━━ The records ━━
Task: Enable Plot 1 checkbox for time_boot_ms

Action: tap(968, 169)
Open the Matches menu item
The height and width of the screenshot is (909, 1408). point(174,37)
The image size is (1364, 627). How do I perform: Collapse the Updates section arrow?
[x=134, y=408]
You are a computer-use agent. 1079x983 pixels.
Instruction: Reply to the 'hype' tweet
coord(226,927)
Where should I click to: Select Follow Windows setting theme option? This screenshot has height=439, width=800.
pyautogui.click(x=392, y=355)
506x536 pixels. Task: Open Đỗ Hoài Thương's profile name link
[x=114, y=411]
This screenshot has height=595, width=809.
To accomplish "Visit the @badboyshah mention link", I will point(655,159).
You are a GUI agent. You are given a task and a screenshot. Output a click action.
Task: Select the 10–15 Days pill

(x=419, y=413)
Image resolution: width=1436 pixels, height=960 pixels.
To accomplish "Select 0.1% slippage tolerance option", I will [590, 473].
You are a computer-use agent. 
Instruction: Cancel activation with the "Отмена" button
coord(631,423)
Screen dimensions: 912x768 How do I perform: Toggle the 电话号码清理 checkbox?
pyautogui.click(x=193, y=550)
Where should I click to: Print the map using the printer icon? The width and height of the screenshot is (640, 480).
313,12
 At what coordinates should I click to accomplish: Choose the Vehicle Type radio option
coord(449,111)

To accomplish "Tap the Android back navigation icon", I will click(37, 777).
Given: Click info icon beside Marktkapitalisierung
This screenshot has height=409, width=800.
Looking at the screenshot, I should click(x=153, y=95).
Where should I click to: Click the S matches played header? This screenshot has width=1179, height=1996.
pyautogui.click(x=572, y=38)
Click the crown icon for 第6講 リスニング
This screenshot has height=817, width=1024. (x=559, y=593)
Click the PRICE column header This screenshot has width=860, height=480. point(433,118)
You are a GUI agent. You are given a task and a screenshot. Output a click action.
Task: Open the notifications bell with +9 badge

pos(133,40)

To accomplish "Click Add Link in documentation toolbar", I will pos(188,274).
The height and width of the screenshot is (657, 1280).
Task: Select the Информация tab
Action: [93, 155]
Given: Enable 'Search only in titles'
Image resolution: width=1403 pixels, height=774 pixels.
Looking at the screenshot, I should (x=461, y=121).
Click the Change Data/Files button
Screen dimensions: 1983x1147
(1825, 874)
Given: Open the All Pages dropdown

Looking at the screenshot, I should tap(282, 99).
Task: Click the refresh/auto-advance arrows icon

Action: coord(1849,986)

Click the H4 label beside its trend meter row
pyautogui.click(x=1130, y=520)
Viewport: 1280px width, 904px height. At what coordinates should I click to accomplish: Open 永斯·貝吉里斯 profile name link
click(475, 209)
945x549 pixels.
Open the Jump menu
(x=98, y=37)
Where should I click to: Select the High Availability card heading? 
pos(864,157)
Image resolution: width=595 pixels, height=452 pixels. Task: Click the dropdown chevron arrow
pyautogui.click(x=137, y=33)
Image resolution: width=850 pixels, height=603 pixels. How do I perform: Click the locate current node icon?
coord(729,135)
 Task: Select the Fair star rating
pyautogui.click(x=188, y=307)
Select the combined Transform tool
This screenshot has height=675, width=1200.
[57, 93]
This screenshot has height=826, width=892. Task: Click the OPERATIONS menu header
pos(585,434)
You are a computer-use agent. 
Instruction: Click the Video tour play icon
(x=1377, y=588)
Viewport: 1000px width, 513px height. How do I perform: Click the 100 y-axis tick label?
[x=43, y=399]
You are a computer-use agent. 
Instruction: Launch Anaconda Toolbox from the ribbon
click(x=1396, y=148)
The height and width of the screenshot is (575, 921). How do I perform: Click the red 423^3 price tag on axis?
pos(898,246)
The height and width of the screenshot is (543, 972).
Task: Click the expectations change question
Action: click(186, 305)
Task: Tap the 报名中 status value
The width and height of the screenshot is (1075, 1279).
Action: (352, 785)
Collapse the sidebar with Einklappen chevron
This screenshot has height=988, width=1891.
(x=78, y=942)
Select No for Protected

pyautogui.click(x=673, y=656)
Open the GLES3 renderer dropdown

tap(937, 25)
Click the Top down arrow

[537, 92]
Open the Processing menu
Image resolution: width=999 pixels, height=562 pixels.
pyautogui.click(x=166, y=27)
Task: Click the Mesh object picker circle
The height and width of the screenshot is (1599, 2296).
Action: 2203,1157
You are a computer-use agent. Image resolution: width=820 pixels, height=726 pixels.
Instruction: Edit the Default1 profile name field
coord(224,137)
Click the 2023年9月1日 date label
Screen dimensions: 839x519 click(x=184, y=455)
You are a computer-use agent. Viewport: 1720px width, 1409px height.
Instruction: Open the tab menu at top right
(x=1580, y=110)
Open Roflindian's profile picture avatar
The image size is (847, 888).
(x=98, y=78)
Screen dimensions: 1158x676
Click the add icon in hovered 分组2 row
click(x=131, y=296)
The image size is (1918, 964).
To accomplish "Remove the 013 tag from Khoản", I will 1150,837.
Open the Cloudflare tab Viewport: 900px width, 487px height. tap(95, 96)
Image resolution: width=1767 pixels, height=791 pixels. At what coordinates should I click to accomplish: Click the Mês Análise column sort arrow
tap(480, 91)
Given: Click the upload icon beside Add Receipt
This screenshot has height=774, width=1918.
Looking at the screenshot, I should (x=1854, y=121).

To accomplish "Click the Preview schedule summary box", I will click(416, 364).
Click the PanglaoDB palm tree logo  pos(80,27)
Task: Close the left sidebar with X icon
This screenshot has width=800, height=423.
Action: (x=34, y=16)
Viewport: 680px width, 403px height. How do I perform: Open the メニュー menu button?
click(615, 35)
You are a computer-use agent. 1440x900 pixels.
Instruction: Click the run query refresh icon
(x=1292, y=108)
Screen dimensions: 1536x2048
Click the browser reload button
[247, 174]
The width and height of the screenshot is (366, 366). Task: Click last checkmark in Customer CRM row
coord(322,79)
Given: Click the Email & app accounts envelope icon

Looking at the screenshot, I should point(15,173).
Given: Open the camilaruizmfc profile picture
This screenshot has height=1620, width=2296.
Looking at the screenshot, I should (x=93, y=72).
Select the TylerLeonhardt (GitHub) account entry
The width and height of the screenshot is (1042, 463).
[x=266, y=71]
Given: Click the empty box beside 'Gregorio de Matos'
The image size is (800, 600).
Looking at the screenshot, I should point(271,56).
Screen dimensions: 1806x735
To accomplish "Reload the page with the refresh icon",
━━━
__What the task requires__
Word for word, output the records that appear above.

__Solved problem__
Task: Enable Plot 1 checkbox for time_boot_ms

Action: tap(968, 169)
Open the Matches menu item
The height and width of the screenshot is (909, 1408). point(174,37)
The image size is (1364, 627). How do I perform: Collapse the Updates section arrow?
[x=134, y=408]
You are a computer-use agent. 1079x983 pixels.
Instruction: Reply to the 'hype' tweet
coord(226,927)
Where should I click to: Select Follow Windows setting theme option? This screenshot has height=439, width=800.
pyautogui.click(x=392, y=355)
506x536 pixels. Task: Open Đỗ Hoài Thương's profile name link
[x=114, y=411]
This screenshot has height=595, width=809.
To accomplish "Visit the @badboyshah mention link", I will point(655,159).
You are a GUI agent. You are given a task and a screenshot. Output a click action.
Task: Select the 10–15 Days pill

(x=419, y=413)
Image resolution: width=1436 pixels, height=960 pixels.
To accomplish "Select 0.1% slippage tolerance option", I will [590, 473].
You are a computer-use agent. 
Instruction: Cancel activation with the "Отмена" button
coord(631,423)
Screen dimensions: 912x768 How do I perform: Toggle the 电话号码清理 checkbox?
pyautogui.click(x=193, y=550)
Where should I click to: Print the map using the printer icon? The width and height of the screenshot is (640, 480).
313,12
 At what coordinates should I click to accomplish: Choose the Vehicle Type radio option
coord(449,111)

To accomplish "Tap the Android back navigation icon", I will click(37, 777).
Given: Click info icon beside Marktkapitalisierung
This screenshot has height=409, width=800.
Looking at the screenshot, I should click(x=153, y=95).
Where should I click to: Click the S matches played header? This screenshot has width=1179, height=1996.
pyautogui.click(x=572, y=38)
Click the crown icon for 第6講 リスニング
This screenshot has height=817, width=1024. (x=559, y=593)
Click the PRICE column header This screenshot has width=860, height=480. point(433,118)
You are a GUI agent. You are given a task and a screenshot. Output a click action.
Task: Open the notifications bell with +9 badge

pos(133,40)

To accomplish "Click Add Link in documentation toolbar", I will pos(188,274).
The height and width of the screenshot is (657, 1280).
Task: Select the Информация tab
Action: [93, 155]
Given: Enable 'Search only in titles'
Image resolution: width=1403 pixels, height=774 pixels.
Looking at the screenshot, I should (x=461, y=121).
Click the Change Data/Files button
Screen dimensions: 1983x1147
(1825, 874)
Given: Open the All Pages dropdown

Looking at the screenshot, I should tap(282, 99).
Task: Click the refresh/auto-advance arrows icon

Action: coord(1849,986)

Click the H4 label beside its trend meter row
pyautogui.click(x=1130, y=520)
Viewport: 1280px width, 904px height. At what coordinates should I click to accomplish: Open 永斯·貝吉里斯 profile name link
click(475, 209)
945x549 pixels.
Open the Jump menu
(x=98, y=37)
Where should I click to: Select the High Availability card heading? 
pos(864,157)
Image resolution: width=595 pixels, height=452 pixels. Task: Click the dropdown chevron arrow
pyautogui.click(x=137, y=33)
Image resolution: width=850 pixels, height=603 pixels. How do I perform: Click the locate current node icon?
coord(729,135)
 Task: Select the Fair star rating
pyautogui.click(x=188, y=307)
Select the combined Transform tool
This screenshot has height=675, width=1200.
[57, 93]
This screenshot has height=826, width=892. Task: Click the OPERATIONS menu header
pos(585,434)
You are a computer-use agent. 
Instruction: Click the Video tour play icon
(x=1377, y=588)
Viewport: 1000px width, 513px height. How do I perform: Click the 100 y-axis tick label?
[x=43, y=399]
You are a computer-use agent. 
Instruction: Launch Anaconda Toolbox from the ribbon
click(x=1396, y=148)
The height and width of the screenshot is (575, 921). How do I perform: Click the red 423^3 price tag on axis?
pos(898,246)
The height and width of the screenshot is (543, 972).
Task: Click the expectations change question
Action: click(186, 305)
Task: Tap the 报名中 status value
The width and height of the screenshot is (1075, 1279).
Action: (352, 785)
Collapse the sidebar with Einklappen chevron
This screenshot has height=988, width=1891.
(x=78, y=942)
Select No for Protected

pyautogui.click(x=673, y=656)
Open the GLES3 renderer dropdown

tap(937, 25)
Click the Top down arrow

[537, 92]
Open the Processing menu
Image resolution: width=999 pixels, height=562 pixels.
pyautogui.click(x=166, y=27)
Task: Click the Mesh object picker circle
The height and width of the screenshot is (1599, 2296).
Action: 2203,1157
You are a computer-use agent. Image resolution: width=820 pixels, height=726 pixels.
Instruction: Edit the Default1 profile name field
coord(224,137)
Click the 2023年9月1日 date label
Screen dimensions: 839x519 click(x=184, y=455)
You are a computer-use agent. Viewport: 1720px width, 1409px height.
Instruction: Open the tab menu at top right
(x=1580, y=110)
Open Roflindian's profile picture avatar
The image size is (847, 888).
(x=98, y=78)
Screen dimensions: 1158x676
Click the add icon in hovered 分组2 row
click(x=131, y=296)
The image size is (1918, 964).
To accomplish "Remove the 013 tag from Khoản", I will 1150,837.
Open the Cloudflare tab Viewport: 900px width, 487px height. tap(95, 96)
Image resolution: width=1767 pixels, height=791 pixels. At what coordinates should I click to accomplish: Click the Mês Análise column sort arrow
tap(480, 91)
Given: Click the upload icon beside Add Receipt
This screenshot has height=774, width=1918.
Looking at the screenshot, I should (x=1854, y=121).

To accomplish "Click the Preview schedule summary box", I will click(416, 364).
Click the PanglaoDB palm tree logo  pos(80,27)
Task: Close the left sidebar with X icon
This screenshot has width=800, height=423.
Action: (x=34, y=16)
Viewport: 680px width, 403px height. How do I perform: Open the メニュー menu button?
click(615, 35)
You are a computer-use agent. 1440x900 pixels.
Instruction: Click the run query refresh icon
(x=1292, y=108)
Screen dimensions: 1536x2048
Click the browser reload button
[247, 174]
The width and height of the screenshot is (366, 366). Task: Click last checkmark in Customer CRM row
coord(322,79)
Given: Click the Email & app accounts envelope icon

Looking at the screenshot, I should point(15,173).
Given: Open the camilaruizmfc profile picture
This screenshot has height=1620, width=2296.
Looking at the screenshot, I should (x=93, y=72).
Select the TylerLeonhardt (GitHub) account entry
The width and height of the screenshot is (1042, 463).
[x=266, y=71]
Given: Click the empty box beside 'Gregorio de Matos'
The image size is (800, 600).
Looking at the screenshot, I should point(271,56).
Screen dimensions: 1806x735
To accomplish "Reload the page with the refresh icon",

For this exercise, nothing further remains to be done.